Ancient civilizations tended to name people using the patronymic, e.g., Isaac son of Abraham. Even today, Hebrew names used in Orthodox Judaism are constructed using the patronymic formulation. However, when someone is ill and his/her name is inserted into the prayer for the sick, the matronymic is used – perhaps because the mother figure is associated with nurturing and healing or perhaps because it is believed that the Deity might be more sympathetic to the anguish of a mother whose child is sick.
Over time the use of a surname became standard practice in the naming of people. Today, Iceland is perhaps the only country where the patronymic is still used uniformly. The standard became that children would be bestowed with one or more given names and the surname of the father. In addition, upon marriage women, by convention, would take on the surname of their husbands.
There are several problems with this system. First, why is it important to propagate the surname of the male lineage? The male-only line is but one strand in the meshwork of human beings that constitute one’s ancestral heritage.

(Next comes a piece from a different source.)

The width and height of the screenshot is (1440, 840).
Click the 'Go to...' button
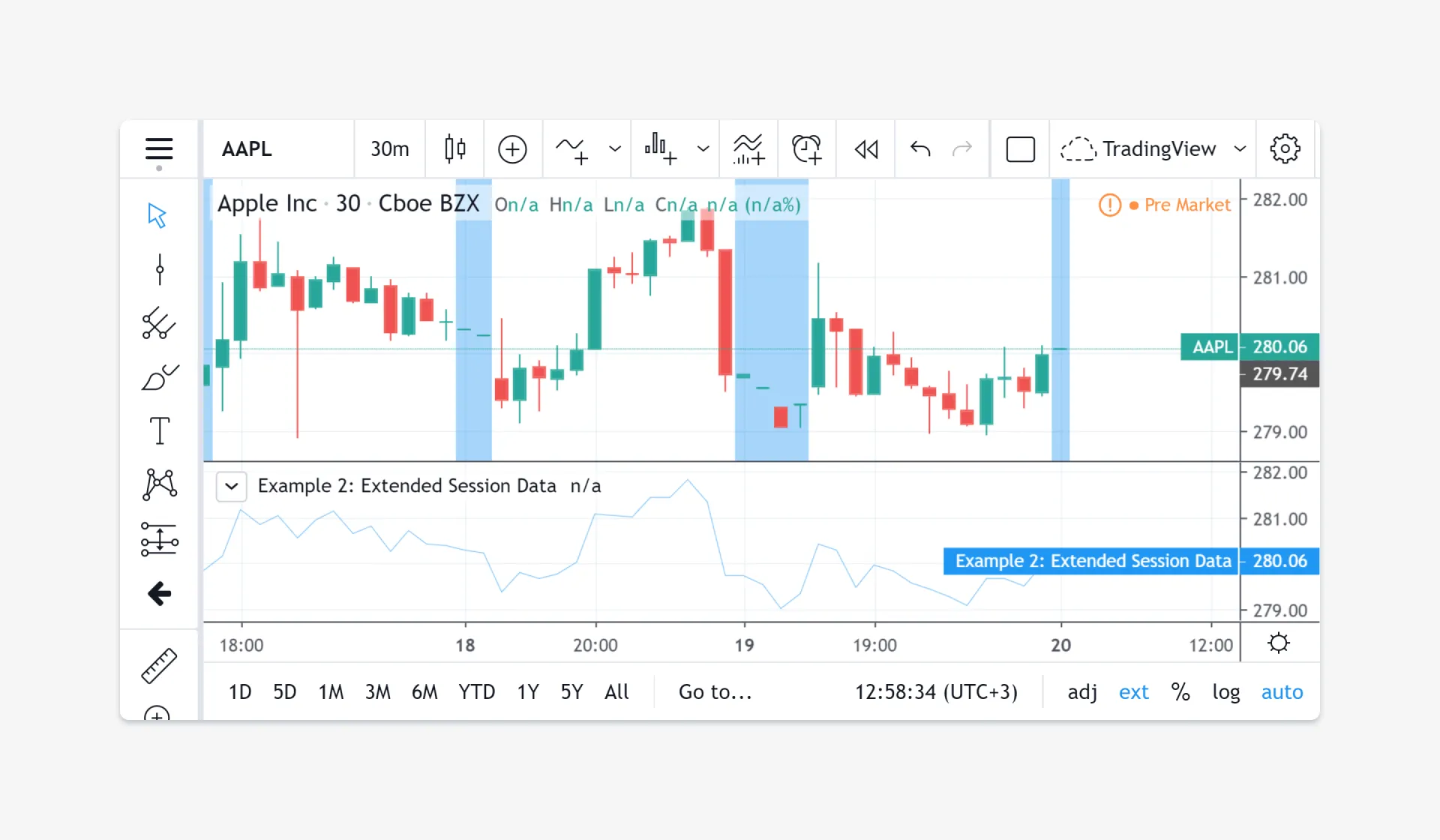715,692
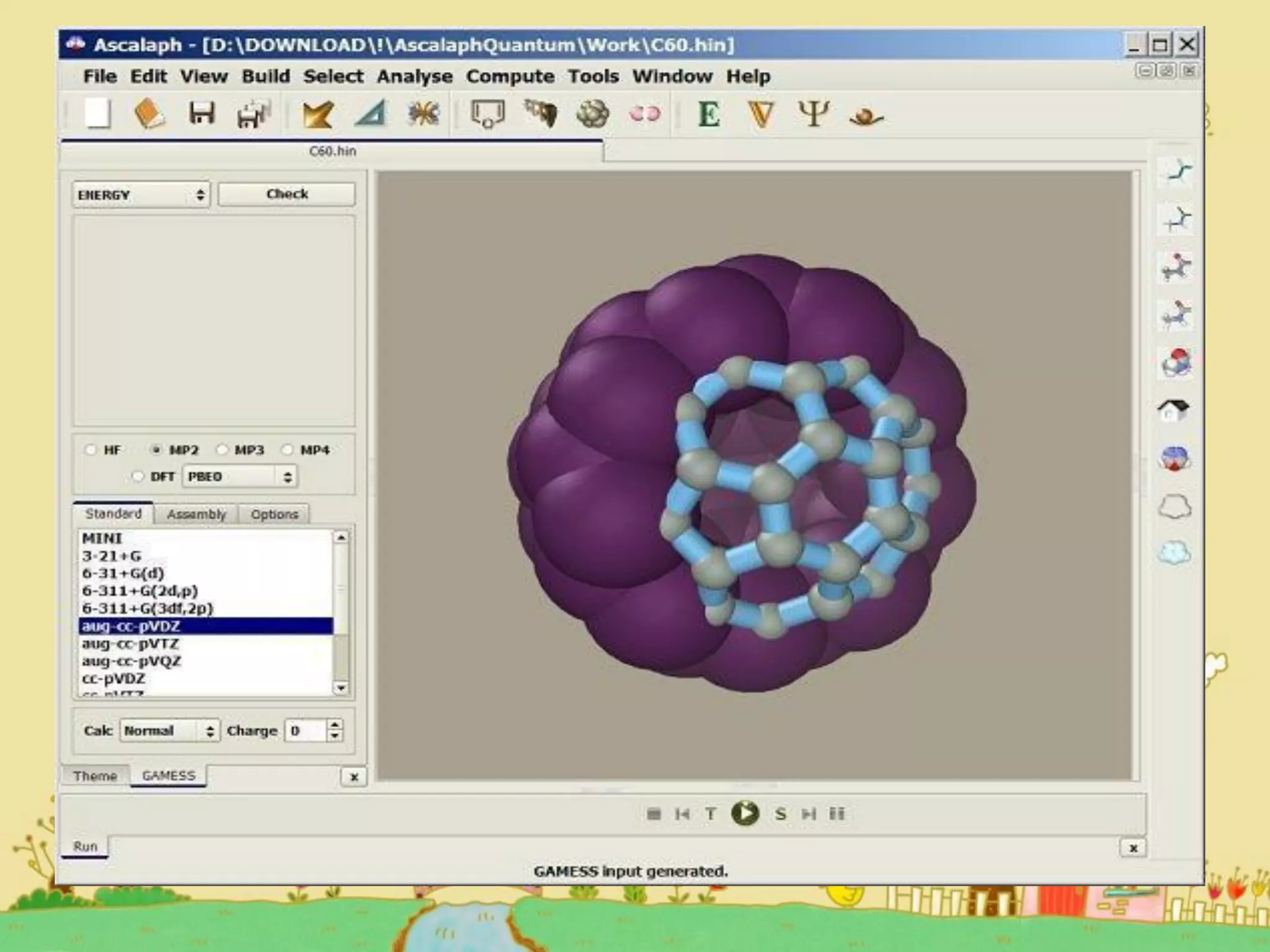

Second, and more fundamentally, the current system fails in its primary objective – to reliably associate an individual with a name that identifies him/her. The current naming convention is unstable over time – most women change their names at least once during their lifetimes.
How could the naming convention be improved? In some families the two members of the married couple retain their own birth names and their children’s surname is the hyphenated surnames of the two parents. This is a practice that self-evidently cannot be sustained over generations.
I think a far better solution would be for the surname of a child to be the hyphenated first names of the two parents. For example, the daughter of John Doe and Jane Smith might be Jasmine Jane-John. Such a surname would identify the child as being the offspring of the two parents.
The surname would thus identify the child with his/her closest blood relatives – parents and siblings. In this system, each individual - male or female - would retain his/her birth name over a lifetime. This system would put women and men on an equal basis and provide every individual a name with which he or she will always be reliably associated.
Is my proposed new naming convention a hypothesis worth testing? Well, perhaps if my suggestion had been adopted and as a result Romeo did not bear the surname “Montague”, the tragedy of Romeo and Juliet might have had a happy Hollywood ending.